Решил покурить на улице. Неслышно захлопнул за собой дверцу. Спрыгнул с подножки на землю. Из степи дул северный прохладный ветер. Он перекатывал по земле клочья серой травы, ерошил выжженное солнцем прошедшего лета сухое жнивье. Прикурив сигарету, Каширин встал в тени грузовика.
Он бездумно разглядывал узкое плохо освещенное шоссе, указатель поворота на свиноферму. Наконец, утомившись этим бедным зрелищем, дошагал до второго заднего грузовика. Кабина не освещена, сразу и не поймешь, есть ли там люди. Каширин бросил окурок себе под ноги, раздавил огонек подметкой башмака.
Он, оставаясь в тени кузова, прошагал еще несколько метров и остановился. С этой позиции хорошо видны «Жигули». В машине зажгли свет. В салоне трое мужчин. Акимов на заднем сидении. На передних местах Воронцов и второй парень со странной фамилией Гуж. Оба смотрят на Акимова. Тот что-то говорит, разводит руками, загибает пальцы. Интересно, обладает ли Акимов даром убеждения?

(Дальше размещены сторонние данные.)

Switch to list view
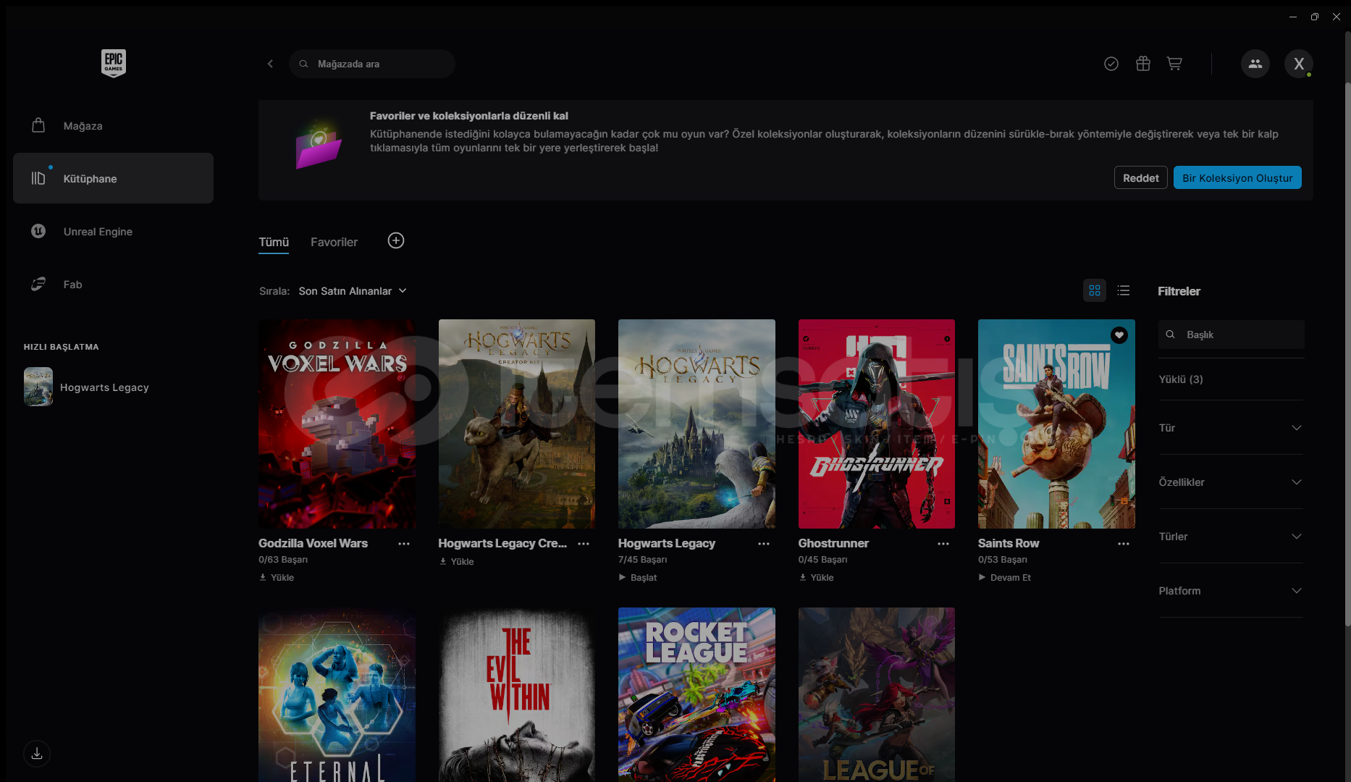 [x=1124, y=290]
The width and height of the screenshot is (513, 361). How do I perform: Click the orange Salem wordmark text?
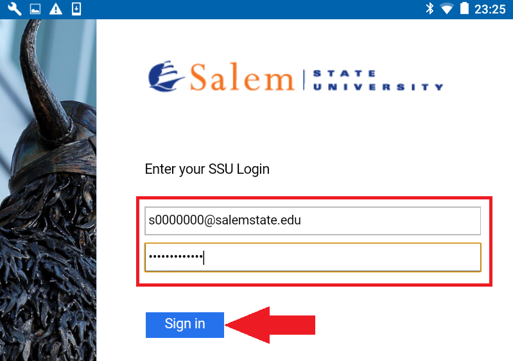[242, 77]
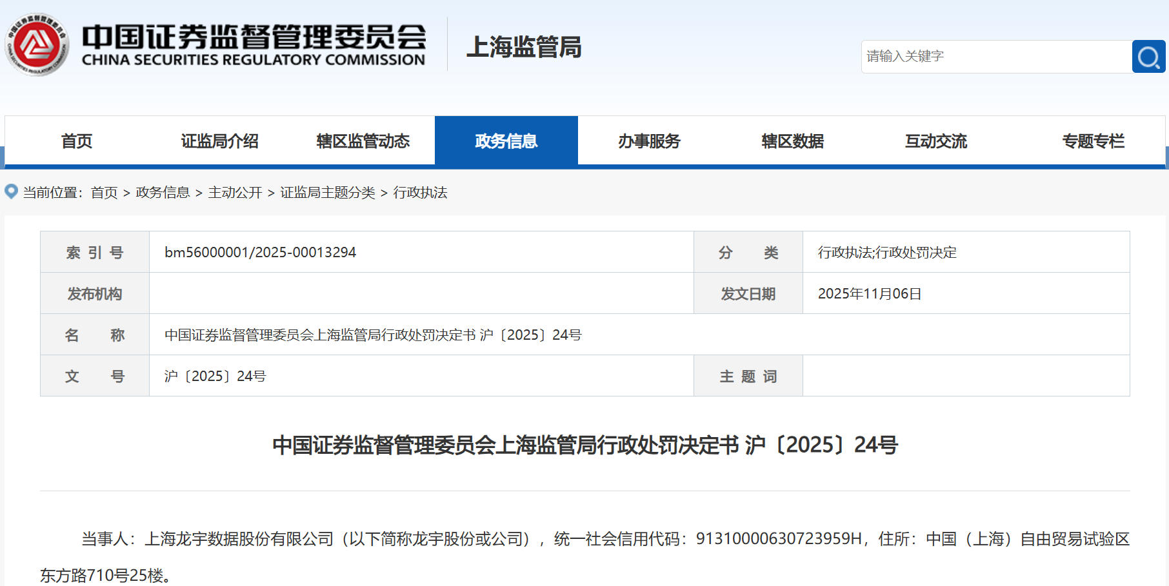This screenshot has width=1169, height=586.
Task: Open the 专题专栏 navigation item
Action: pos(1093,141)
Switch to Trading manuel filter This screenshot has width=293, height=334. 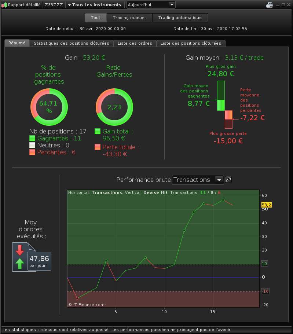point(129,18)
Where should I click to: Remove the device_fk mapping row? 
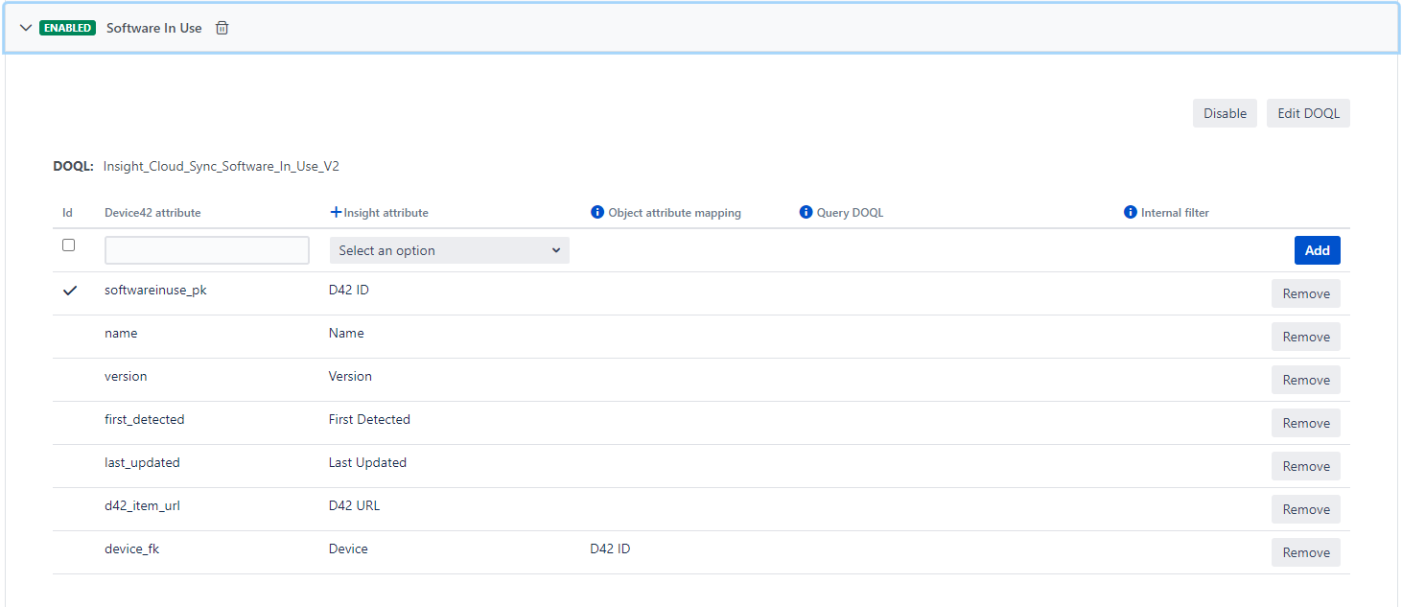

…Разговор в салоне «Жигулей» шел туго. Устроившийся на заднем сидении Акимов, уже исчерпал все доводы в свою пользу, устал говорить, стал повторяться. Кажется, в его словах мало толку. Гуж и Воронцов, сидевшие спереди, слушали невнимательно. Они что-то решили для себя и, похоже, это решение, как приговор трибунала, обжалованию не подлежит.
– Месяц назад вдоль границы шмонал московский РУОП, – сказал Воронцов. – Специально сюда из Москвы прислали целый отряд в пятьдесят рыл. Соображаешь? Облавы, засады. Полный мрак.
– Главное, конфискуют груз, – добавил Гуж. – И знаешь, что сделает Гецман? Ну, если нас возьмут за задницы? С живых спустит шкуру. Для начала. А дальше, даже представить страшно.
Но у Акимова оставался еще один, веский последний аргумент.
– А как ты на это смотришь? – спросил он Воронцова.
Акимов запустил руку во внутренний карман. Большим пальцем он снял поперечную застежку с подплечной кобуры. Убедился, что пистолет выходит легко.
Он покопался за пазухой, вытащил из внутреннего кармана куртки кожаный бумажник. Достав стопку сто долларовых купюр, развернул деньги веером. Стал помахивать этим веером перед носом, словно разгонял застоявшийся воздух.
* * *
– Десять тысяч, – сказал Акимов. – И все зеленые. Они станут вашими через сутки. А за сутки мы управимся. Пересечем границу, я сделаю свое дело. Мы вернемся почти на это же самое место. И поедем дальше. Но вы можете остаться здесь. Подождете нас.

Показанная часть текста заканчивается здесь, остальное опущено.